Good average books. We are drowning in them.

“You wrote you had some old posters?”

She led me to a bookcase along the side wall. There were two boxes. Sadly, they were all folded—not rolled. Creased posters are considered by some to have a major flaw. We each reached in and withdrew and began to gently unfold a few across a narrow table. (Was it an ironing board?)

‘Oooooo…’ I thought. ‘World War 2 propaganda!’

WW2 Poster

‘I wonder if there’s a Loose Lips Sink Ships poster?’ I thought.

Julie had an old movie poster out then. Then she pulled one out that had been bagged with a sheet of cardboard behind it.

Jules and Jim Poster

“Jules and Jim!”

I used to love the old foreign films. I sought out all the Truffaut films as a young cinemaphile. I sought them out on the old public TV broadcasts—was it the Janus Collection? I went to art house theaters around the DC region. There was no video or online or streaming—you really had to work to see what you wanted.
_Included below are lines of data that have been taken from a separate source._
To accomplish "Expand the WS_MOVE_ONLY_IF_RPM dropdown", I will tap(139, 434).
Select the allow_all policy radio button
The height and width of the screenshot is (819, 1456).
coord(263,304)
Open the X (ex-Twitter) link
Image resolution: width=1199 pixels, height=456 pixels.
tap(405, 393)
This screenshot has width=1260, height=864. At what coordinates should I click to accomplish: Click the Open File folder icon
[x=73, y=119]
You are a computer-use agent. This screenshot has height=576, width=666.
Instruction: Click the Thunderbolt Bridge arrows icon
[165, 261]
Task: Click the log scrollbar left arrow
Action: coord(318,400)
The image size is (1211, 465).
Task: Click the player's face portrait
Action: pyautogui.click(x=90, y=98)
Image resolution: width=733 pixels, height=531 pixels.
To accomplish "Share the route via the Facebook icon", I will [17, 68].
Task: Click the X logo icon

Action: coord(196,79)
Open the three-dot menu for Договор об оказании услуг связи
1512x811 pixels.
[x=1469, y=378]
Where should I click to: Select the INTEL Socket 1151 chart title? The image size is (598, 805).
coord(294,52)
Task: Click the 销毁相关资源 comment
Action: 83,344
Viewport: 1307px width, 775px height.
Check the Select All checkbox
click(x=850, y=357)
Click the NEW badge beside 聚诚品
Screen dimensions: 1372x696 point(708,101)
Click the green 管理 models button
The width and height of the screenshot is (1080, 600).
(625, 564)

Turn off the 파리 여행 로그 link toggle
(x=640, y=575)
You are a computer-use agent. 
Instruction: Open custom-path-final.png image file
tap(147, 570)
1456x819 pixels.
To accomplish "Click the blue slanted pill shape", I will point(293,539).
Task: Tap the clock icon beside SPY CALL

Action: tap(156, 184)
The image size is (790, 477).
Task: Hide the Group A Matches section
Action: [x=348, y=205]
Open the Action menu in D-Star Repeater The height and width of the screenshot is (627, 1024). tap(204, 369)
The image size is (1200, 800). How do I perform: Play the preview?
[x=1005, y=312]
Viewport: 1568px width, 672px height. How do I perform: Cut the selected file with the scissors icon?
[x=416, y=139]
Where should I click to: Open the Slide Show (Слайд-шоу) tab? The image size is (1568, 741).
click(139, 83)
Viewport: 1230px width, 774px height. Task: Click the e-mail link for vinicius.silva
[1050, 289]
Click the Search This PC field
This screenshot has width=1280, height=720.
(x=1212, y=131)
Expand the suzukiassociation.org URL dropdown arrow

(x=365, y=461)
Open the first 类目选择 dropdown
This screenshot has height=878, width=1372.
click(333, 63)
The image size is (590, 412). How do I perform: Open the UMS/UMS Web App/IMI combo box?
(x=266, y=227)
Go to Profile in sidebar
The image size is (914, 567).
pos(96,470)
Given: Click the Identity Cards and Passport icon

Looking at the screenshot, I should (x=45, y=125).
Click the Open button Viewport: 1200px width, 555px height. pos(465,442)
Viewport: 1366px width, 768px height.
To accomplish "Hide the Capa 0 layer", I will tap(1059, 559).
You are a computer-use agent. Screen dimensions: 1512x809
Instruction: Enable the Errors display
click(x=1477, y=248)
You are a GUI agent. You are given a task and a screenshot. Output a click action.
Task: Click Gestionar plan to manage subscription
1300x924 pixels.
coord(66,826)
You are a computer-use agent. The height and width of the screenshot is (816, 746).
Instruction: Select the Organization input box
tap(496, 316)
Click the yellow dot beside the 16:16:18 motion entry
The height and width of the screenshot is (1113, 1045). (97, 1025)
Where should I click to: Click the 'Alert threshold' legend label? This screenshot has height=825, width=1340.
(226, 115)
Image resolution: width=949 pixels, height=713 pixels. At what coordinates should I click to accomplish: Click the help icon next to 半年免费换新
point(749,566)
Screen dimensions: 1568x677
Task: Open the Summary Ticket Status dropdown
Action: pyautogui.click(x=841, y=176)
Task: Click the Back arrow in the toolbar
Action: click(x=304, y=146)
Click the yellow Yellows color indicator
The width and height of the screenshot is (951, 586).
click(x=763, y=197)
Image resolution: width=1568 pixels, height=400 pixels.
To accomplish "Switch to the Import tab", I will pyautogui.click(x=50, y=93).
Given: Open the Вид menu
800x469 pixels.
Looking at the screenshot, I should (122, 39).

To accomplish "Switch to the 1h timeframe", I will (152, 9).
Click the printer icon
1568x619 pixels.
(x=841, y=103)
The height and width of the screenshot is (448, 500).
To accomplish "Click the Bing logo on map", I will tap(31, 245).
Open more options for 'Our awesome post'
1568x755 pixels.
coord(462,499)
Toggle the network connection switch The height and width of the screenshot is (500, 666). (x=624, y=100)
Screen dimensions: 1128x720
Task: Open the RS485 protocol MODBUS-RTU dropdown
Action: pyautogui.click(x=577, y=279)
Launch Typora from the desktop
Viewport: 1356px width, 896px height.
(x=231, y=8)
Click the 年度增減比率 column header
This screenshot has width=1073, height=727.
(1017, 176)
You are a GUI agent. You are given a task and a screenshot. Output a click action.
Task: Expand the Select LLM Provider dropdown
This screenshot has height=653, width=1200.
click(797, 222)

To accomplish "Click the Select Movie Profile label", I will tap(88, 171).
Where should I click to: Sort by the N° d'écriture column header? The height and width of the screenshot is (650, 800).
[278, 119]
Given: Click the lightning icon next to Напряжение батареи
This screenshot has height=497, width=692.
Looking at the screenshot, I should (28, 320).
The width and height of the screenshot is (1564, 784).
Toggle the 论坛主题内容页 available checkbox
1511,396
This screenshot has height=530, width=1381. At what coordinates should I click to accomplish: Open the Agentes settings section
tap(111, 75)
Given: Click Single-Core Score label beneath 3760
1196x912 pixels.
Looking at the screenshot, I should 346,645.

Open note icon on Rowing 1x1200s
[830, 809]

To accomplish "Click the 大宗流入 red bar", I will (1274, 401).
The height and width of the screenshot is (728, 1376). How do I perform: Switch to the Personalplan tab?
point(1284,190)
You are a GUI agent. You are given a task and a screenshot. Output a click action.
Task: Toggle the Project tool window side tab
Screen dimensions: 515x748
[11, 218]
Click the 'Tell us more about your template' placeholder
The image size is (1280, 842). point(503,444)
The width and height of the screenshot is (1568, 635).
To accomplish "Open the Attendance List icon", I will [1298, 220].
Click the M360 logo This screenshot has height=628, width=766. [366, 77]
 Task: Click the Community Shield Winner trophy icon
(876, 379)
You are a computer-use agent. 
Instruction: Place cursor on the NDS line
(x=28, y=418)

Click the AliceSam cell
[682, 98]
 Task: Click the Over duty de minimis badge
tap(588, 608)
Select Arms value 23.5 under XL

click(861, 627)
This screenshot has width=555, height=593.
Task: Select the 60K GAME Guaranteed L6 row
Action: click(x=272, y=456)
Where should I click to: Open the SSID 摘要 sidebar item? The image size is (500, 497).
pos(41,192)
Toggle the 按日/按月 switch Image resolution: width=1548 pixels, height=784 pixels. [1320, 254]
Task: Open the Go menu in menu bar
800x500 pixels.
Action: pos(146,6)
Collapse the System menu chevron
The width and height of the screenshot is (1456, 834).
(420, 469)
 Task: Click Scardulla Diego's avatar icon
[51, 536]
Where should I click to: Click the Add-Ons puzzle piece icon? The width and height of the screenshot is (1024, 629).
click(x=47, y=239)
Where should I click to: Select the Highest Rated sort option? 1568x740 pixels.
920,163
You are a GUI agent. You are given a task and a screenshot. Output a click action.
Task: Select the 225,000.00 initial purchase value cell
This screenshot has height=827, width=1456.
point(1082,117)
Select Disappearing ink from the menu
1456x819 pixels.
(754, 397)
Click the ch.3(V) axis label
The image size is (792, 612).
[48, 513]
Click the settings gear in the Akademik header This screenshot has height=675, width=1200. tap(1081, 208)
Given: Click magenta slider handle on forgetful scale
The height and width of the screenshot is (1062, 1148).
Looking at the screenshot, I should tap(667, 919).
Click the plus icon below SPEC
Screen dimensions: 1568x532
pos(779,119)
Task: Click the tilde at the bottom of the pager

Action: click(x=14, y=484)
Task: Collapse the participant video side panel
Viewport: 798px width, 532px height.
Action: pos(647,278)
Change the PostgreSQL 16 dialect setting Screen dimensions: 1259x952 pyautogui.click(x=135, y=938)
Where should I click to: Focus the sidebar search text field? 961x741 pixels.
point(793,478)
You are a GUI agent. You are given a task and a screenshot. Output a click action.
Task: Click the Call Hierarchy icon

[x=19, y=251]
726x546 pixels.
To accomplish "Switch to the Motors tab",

I’ve done this so many times over so many years I usually just go with my instincts. The value here is in the posters, and I knew that would be 80% of my offer.

I almost never make an offer on the spot. Even if I have a firm price in mind—UNLESS the customer wants us to take the books the same day. In that case, they usually just want the books “gone” and money is not an issue.

Why no offer on the spot? I’m shy. I don’t like disappointment or confrontations in case the offer is below expectations. If I give them the offer via an email, I can’t hear the screaming at the other end.

I told her I’d be in touch soon. I asked if she’d read any of my stories.


I told her she might enjoy some that touch on the good old days we shared in the DC region book trade. Also, it might give her an idea of how bookselling is going on now—at least how Wonder Book does it.

We bade our masked adieus, and I hopped in the Wonder van and continued on to swap this van for one of the full ones at our Gaithersburg stores. Going down Georgia, I saw the little strip center with Mannequin Pis Belgian Bistro. I used to make pilgrimages there for Belgian food and beer. It was always near the top of the Washingtonian Magazine’s Top 100. I haven’t been for years. It is just so far out of the way. Maybe I’ll make a pilgrimage soon…

Old friends, old stomping grounds, old eateries…and then to my OLD, old bookshop. Our Gaithersburg store looks great. Vanessa gets a lot of credit for that. She started a high paying computer job some months but has stayed on to run the place on evenings and weekends. I haven’t seen her for months. But the ancient bookshop is once again something to be proud of.

That night I went home and worked in the new garden bed I’m building. I dumped in bags of soil and stood the stones I had hauled up the mountain against the soil. I planted the hostas a friend gave me. I transplanted a few Ostrich Ferns. I’ve had trouble establishing these tall graceful beauties. But for some reason, they took hold this year. Unfortunately, they are spreading in a garden I DON’T want them to flourish in. They’ll choke out everything else.

Gardening…to paraphrase Čapek yet again: “Sometimes one’s successes are not a desirable thing!”

I transplanted some other hostas I had that were growing in the wrong places. Some lungwort. Some…

There’s a lot of room left in there.

Maybe I’ll make a pilgrimage up the to the Hosta Hideaway again before autumn planting times are done.

When my huge order of bulbs comes in, I won’t have time for anything else.

The next morning Julie emailed that she enjoyed the story I’d sent “Saving Book Alcove.” She continued: “We decided to keep the posters.”


Well, I’d had all my numbers in mind, so I sent a “[This was going to be my offer]” email broken down by books, supplies and posters.

In a bit she replied: “We will accept the offer—including the posters.”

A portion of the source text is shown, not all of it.